I have this phobia but I’m not afraid of lightning, only thunder. What should I do?
Jenna Mitchell says
You and me both! Thunder sends me into full blown panic attacks. I have noise cancelling head phones and try and focus on breathing but I still haven’t found a way to cope through worse thunder storms. I’m sorry you have it too :( It’s terrible
Hi im in the uk, i had a bad experience about 15 yrs ago, since then ive gotten worse. I get very hot and sweaty constantly checking my phone, i have a thunder and lightening tracker on my phone, i black out my windows and shut all doors, i used to shut myself away in my bathroom, i have earphones in with music up full blast so i cant hear or see it. Luckily my children are fine with thunder and lightening, i have pets who arent bothered by it but having them and others who are calm dont help at all. I wont leave my house if its forecast either. I know after realising i may have a phobia of this i need to see if i can get help. Id much rather enjoy the spectacular seen in the skys rather than hide and be terrified.
Hi, Tina. I can completely relate to your post. I also very frequently check “Spark”, the lightning tracker from Weather Bug. My husband asks me why I check it so much and it doesn’t do any good to worry about it, but I tell him I feel better if I am prepared. I also go to a room with no windows ( the bathroom) and turn the music up. As far as driving during a storm…forget it. I am embarrassed that I still have this phobia at my age, which makes things worse, but it’s a relief that I am not the only adult in the world with a fear that people supposedly “grow out of”.
Lynne Kalil says
My Son is 34 years old and has a terrible phobia about thunder and lightening weather.
He was born in Johannesburg and they have regular storms in summer.
He is really desperate and I would like to find him the best help.

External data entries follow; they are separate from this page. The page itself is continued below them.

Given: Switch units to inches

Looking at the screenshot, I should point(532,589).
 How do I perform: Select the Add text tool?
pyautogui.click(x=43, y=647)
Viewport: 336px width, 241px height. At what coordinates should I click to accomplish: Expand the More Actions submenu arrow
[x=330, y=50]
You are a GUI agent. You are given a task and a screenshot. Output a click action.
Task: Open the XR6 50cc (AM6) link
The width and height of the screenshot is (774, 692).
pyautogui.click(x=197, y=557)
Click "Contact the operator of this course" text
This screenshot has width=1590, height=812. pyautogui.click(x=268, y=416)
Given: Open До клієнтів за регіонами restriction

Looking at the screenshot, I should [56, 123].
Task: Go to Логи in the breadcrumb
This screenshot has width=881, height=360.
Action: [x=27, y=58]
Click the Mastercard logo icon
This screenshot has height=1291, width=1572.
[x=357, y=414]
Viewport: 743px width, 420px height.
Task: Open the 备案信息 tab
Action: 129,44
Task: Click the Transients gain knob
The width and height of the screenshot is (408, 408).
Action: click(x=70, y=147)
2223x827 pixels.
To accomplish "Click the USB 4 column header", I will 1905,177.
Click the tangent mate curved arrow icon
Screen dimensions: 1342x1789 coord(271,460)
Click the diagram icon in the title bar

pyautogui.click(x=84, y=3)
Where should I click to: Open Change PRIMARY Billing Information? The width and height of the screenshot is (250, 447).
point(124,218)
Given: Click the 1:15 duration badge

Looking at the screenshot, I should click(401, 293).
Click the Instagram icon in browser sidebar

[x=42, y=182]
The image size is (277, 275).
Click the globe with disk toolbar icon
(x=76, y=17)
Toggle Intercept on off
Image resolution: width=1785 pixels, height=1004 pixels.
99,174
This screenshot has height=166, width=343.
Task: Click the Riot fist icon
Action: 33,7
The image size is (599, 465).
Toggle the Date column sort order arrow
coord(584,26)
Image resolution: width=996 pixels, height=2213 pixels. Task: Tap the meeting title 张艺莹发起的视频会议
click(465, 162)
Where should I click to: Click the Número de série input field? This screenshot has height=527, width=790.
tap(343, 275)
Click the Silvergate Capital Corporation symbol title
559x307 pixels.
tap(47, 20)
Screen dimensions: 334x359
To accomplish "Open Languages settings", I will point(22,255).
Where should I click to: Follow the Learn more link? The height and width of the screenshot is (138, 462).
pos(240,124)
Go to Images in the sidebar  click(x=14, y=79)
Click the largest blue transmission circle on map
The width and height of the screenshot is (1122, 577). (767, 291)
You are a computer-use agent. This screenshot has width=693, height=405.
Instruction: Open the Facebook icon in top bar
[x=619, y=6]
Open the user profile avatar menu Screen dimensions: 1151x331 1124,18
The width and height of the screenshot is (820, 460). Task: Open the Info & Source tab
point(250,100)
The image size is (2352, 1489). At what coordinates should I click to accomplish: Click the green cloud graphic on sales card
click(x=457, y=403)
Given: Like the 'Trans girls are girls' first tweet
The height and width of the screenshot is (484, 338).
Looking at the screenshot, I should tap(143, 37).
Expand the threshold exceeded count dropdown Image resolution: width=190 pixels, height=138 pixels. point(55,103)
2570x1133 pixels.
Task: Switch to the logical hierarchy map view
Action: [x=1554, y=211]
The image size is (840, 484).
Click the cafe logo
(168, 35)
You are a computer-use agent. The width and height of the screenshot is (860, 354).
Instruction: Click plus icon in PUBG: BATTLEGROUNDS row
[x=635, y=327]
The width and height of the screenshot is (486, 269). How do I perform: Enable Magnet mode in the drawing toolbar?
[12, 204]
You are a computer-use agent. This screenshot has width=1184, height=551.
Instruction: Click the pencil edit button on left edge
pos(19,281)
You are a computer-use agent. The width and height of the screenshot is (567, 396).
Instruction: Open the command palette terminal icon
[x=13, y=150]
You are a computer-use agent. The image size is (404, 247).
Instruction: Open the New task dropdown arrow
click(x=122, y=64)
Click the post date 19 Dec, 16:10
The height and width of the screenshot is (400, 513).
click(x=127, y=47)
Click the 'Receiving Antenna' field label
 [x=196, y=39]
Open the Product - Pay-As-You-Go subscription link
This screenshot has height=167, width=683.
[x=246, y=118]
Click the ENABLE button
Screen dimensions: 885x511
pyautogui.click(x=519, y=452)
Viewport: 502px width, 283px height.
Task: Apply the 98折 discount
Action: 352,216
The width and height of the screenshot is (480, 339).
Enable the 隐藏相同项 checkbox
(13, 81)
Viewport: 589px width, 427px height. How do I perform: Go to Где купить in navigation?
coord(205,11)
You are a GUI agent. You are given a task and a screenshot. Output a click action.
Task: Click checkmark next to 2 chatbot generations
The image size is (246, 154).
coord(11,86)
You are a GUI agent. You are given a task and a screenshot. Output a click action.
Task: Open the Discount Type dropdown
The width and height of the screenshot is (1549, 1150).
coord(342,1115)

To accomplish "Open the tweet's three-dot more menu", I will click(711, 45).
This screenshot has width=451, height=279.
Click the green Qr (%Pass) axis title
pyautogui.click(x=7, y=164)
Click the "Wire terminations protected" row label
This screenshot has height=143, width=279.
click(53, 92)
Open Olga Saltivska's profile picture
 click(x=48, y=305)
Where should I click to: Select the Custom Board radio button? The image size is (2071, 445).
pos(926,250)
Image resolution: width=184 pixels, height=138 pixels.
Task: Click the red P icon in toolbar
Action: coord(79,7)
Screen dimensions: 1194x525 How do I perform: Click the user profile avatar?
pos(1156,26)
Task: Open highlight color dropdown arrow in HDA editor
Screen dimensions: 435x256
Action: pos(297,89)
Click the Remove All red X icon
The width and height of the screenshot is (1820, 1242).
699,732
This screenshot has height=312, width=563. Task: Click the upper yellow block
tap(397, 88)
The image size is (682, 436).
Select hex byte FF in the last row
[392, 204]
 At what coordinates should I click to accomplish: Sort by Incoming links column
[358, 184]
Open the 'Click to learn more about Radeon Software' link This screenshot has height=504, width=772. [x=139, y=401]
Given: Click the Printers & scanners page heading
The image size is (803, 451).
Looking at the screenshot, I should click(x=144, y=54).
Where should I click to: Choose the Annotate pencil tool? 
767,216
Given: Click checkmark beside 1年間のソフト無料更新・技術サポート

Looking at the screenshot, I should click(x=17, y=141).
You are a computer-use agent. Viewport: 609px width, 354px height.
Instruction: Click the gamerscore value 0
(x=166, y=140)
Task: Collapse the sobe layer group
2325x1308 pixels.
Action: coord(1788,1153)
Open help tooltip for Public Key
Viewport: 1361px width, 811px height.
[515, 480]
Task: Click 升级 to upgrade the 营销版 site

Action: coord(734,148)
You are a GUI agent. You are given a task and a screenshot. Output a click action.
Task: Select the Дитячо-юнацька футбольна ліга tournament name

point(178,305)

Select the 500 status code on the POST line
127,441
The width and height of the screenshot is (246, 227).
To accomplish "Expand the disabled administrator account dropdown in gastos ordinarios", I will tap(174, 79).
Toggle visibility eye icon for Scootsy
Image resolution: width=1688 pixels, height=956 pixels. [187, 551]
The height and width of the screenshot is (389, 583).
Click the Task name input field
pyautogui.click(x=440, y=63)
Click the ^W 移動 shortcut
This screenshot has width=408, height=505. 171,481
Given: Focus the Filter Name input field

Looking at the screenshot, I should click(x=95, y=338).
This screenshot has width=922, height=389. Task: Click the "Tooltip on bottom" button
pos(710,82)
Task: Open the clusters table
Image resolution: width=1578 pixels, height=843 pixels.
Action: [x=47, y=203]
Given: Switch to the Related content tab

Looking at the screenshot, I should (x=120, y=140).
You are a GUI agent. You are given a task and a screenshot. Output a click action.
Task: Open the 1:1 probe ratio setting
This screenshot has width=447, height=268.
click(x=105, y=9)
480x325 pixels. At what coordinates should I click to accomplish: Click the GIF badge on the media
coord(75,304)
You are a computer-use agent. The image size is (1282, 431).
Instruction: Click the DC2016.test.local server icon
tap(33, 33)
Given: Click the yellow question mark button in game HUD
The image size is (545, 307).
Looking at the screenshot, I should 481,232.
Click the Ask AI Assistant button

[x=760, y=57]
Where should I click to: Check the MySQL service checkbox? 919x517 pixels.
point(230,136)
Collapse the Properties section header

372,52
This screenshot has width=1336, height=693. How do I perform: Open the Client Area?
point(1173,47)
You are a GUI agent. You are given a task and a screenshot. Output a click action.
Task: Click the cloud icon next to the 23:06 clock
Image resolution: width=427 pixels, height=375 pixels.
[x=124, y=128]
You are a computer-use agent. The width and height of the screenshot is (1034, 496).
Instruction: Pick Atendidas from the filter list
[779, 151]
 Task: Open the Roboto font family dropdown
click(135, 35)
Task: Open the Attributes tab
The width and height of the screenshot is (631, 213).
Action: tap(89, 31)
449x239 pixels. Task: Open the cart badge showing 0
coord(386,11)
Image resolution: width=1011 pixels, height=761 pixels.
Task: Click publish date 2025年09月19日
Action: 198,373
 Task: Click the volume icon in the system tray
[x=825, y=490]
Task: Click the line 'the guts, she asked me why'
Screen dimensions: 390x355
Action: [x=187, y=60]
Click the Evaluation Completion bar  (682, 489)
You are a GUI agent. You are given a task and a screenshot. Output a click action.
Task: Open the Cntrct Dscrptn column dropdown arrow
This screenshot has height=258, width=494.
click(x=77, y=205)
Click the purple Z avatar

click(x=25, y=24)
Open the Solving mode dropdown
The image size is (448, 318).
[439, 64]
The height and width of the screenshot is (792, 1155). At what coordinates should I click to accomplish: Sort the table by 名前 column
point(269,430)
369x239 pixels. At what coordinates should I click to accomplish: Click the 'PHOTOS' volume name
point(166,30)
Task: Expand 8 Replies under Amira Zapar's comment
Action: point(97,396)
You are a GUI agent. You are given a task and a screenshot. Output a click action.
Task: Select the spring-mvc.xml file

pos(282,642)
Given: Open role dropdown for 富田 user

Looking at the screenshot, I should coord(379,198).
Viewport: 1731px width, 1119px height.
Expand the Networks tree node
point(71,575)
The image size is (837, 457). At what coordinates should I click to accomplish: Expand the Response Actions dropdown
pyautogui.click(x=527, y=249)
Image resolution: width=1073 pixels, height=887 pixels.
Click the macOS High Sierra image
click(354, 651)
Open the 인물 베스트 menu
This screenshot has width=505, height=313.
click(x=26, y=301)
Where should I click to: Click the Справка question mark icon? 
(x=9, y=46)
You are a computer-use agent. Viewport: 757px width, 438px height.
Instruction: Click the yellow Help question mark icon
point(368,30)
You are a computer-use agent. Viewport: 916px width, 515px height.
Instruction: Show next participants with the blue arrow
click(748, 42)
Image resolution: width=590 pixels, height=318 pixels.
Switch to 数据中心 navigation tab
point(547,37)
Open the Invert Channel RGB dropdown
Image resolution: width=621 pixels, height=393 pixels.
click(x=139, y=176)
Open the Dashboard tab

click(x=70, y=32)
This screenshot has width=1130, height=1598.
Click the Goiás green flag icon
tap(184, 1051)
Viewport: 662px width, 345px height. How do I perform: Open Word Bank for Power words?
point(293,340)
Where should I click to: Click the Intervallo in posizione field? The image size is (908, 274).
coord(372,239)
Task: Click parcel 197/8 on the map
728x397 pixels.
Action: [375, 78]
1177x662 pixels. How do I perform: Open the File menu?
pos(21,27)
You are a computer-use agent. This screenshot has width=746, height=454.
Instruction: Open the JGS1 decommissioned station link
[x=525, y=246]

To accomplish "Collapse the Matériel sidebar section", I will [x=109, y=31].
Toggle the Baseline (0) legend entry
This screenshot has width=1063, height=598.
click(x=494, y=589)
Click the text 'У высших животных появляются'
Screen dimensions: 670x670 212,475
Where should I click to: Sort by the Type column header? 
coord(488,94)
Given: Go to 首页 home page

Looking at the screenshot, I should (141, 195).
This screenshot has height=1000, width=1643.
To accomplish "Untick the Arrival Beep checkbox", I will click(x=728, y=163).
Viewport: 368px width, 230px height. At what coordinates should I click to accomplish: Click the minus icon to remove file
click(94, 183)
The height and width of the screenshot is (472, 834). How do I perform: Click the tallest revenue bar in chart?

A couple of years ago he did go for Hypnotherapy but because there was nothing to test the results on it did not work.
I have a phobia of thunderstorms and wind.
Me too. I still have a fear of thunderstorms in general. Ever since I was, like, I don’t even know. I was like 4 or 5 when I developed that phobia.
I feel what your feeling
I have had Astrophobia since i was 10 and it has caused me to vomit, panic attacks, i even blacked out for 28 hours once when there was a tornado sighting but since the wind was blowing so hard it went way north east and i’ve been afraid ever since.